Seminars
Atmosphere Ocean Science Colloquium
The coupling of dynamics and water mass in convective clouds
Speaker: Maximilien Bolot, École Normale Supérieure
Location: Warren Weaver Hall 1302
Date: Wednesday, October 9, 2024, 3:30 p.m.
Synopsis:
Turbulence leads to ubiquitous clouds in the Earth's atmosphere, but it is little known that clouds retroact on turbulence too: the atmosphere must perform constant work to maintain its motions against the weight of the water, which directly impacts the kinetic energy flowing in atmospheric motions. In the centers of thunderstorms, the combined load of vapor, liquid water and ice can reach above 150 kg per square meter and the atmosphere must perform thousands of watts of mechanical work to lift that water to the level where it precipitates. This considerable energy cannot be used to accelerate wind and does not contribute to kinetic energy of the storms, showing how water mass has a bearing on dynamics, even if it is also set by it. With the emergence of climate models resolving non-hydrostatic accelerations at kilometer scale--the so-called global storm-resolving models or GSRMs--this coupling between dynamics and water mass can now be revealed globally. I will show some results highlighting the importance of this coupling using recent global warming simulations of the NOAA GFDL's X-SHiELD GSRM. The first result pertains to the intensification of severe storms under warmer conditions. For this, I compute the power dissipated in lifting water globally.

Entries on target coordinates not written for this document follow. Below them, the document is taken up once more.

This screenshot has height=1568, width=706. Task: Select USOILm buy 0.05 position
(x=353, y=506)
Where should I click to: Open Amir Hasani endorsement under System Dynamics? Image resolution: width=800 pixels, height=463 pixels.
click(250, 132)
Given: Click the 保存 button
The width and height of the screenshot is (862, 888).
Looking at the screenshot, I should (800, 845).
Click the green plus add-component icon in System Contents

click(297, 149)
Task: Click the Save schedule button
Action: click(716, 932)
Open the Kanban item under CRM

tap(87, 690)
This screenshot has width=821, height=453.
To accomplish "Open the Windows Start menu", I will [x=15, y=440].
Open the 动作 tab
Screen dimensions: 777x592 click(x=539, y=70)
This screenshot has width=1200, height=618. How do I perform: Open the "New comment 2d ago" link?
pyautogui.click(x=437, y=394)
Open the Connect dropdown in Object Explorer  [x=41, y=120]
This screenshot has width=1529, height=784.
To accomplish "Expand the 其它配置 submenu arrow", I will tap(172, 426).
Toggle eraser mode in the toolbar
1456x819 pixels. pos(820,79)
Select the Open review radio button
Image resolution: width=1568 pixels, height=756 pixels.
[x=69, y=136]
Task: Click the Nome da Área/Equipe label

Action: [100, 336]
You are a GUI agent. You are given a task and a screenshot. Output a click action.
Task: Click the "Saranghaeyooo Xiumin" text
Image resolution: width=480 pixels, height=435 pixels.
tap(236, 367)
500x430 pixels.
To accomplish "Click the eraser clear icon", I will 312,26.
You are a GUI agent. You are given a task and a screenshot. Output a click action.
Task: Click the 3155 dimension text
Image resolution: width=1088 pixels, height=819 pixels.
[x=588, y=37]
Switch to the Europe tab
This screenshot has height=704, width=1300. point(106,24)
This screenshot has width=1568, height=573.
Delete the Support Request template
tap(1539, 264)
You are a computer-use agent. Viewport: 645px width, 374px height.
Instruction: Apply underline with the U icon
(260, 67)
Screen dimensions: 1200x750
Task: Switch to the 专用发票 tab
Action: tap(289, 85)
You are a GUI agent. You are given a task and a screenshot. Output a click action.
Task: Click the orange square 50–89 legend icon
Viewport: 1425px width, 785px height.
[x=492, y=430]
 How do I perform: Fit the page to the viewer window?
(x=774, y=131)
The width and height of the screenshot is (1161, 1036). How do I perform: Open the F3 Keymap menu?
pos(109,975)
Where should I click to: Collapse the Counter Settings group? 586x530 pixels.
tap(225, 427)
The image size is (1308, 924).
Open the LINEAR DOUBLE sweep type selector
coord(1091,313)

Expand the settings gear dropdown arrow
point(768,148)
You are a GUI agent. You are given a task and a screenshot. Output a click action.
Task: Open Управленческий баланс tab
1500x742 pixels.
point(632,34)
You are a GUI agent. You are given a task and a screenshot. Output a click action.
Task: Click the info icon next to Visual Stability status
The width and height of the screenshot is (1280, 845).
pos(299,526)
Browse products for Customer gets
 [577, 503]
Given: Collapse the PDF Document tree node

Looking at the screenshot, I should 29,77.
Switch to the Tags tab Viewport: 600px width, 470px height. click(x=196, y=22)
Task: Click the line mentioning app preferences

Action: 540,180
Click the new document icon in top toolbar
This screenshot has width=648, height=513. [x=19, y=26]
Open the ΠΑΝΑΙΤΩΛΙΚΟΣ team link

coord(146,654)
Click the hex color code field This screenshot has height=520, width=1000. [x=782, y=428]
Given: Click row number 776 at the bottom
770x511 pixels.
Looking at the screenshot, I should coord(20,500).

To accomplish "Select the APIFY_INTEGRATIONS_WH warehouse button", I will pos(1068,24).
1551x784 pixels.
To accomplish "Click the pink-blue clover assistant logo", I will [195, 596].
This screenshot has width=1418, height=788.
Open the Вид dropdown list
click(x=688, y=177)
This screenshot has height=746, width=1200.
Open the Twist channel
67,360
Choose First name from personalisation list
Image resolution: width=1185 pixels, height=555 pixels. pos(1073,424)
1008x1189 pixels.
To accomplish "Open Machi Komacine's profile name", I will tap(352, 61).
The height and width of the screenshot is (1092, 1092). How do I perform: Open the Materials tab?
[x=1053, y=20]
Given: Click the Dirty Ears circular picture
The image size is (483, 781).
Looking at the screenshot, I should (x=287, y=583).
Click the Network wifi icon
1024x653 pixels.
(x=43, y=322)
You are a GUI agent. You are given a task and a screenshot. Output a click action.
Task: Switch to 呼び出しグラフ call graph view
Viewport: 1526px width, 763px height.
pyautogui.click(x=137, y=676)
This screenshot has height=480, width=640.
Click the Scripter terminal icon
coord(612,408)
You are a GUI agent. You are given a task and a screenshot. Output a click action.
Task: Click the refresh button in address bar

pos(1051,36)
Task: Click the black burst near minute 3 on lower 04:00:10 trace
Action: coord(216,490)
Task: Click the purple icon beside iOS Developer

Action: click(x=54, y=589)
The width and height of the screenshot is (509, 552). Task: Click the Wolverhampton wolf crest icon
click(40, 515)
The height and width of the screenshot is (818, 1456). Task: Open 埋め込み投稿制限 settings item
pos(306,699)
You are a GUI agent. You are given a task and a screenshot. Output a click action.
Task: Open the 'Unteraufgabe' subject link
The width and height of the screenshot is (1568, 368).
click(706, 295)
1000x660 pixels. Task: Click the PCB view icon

I show that the dissipated power increases rapidly under global warming and that the increase is particularly pronounced at the center of storms where the lifting of water exhausts most of the available mechanical power, suggesting that the intensification of severe storms will remain limited under warmer conditions. Another result pertains to the distribution of ice mass in a convection-centric view where the surface is organized by decreasing ice load around the convective center. I show that the ice loading in convective cores exhibits a similar mode of change in global warming simulations of X-SHiELD and with interannual variability in active sensor observations. This mode is modulated by structural changes of the vertical wind field towards an intensification of strong updrafts with warming. The results are conducive to interpretations of the water mass based on the horizontal and vertical momentum of condensed water. Such interpretations will be crucial for incoming space missions aiming at the first-ever global measurements from space of vertical wind from changes in water mass.